MAR: I’m sorry to hear about your experience. But that is a beautiful exercise, and you’ve woven in so much without using as many words or long prose.
DSL: Thank you! You know, this story is close to my heart, but it’s not me. I wanted to really write this piece with the idea of making my life a myth. One of the things that Lucille had us do very early on in her class was to attend a talk and a reading by the poet Stanley Kunitz, and then we had homework based on that reading. In an interview Kunitz did for PBS, he talks about making your stories confessional and making a story that’s not bogged down with facts but with truth. And so I really aimed for that by giving the narrator a few of my things like my journalism jobs, my dog Greta (who at one time was real), and my overarching look of my life—you know, with the husband and three kids, and a dog—but that’s not me. The rest of it is just not me. It is a composite of all these lives and experiences and people that I know all squished together. And I know that when I first started writing this piece back in 2004, I was very concerned about accuracy. I was really bent on the date and the time and the place and who said what and why. And when I came back to the story in 2014, I let all of that go. I was just really interested in the truth of the pieces, so I just let go of the dates and time and facts. And that helped the story takes its own shape and have its own life.

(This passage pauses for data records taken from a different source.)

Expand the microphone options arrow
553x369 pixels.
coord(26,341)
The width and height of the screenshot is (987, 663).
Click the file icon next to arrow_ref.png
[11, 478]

MAR: At first I thought Henry, from the Mother’s childhood, would go on to become Hero or someone else in the narrator’s present day life, but when he walks off the bus, that’s the last we hear of him. What did you intend his role to be in the narrative?
DSL: You know, I had actually written more about Henry, and I had to take everything out that went past the day of the raid. And I realized that when I was rewriting this book and reimaging it in 2013, the mother narrator could not leave the driveway. My intention for Henry was that they see each other again, but I had to remove all the pieces that came after the raid. So that part got cut.
MAR: So the time frame is essentially the span of the raid which is a couple of hours?
DSL: Right. The time frame is the morning of the raid. That’s the present. But I wouldn’t say it’s a couple of hours because she is shot and bleeding—maybe a little over half an hour. And then she looks over her life in that time as she is there on the driveway, waiting for the ambulance.
MAR: At the heart of the book sits the issue of racism and invisibility and this idea of laying low to avoid attracting trouble. By leaving the characters unnamed, do you hope that this story feels universal, racially?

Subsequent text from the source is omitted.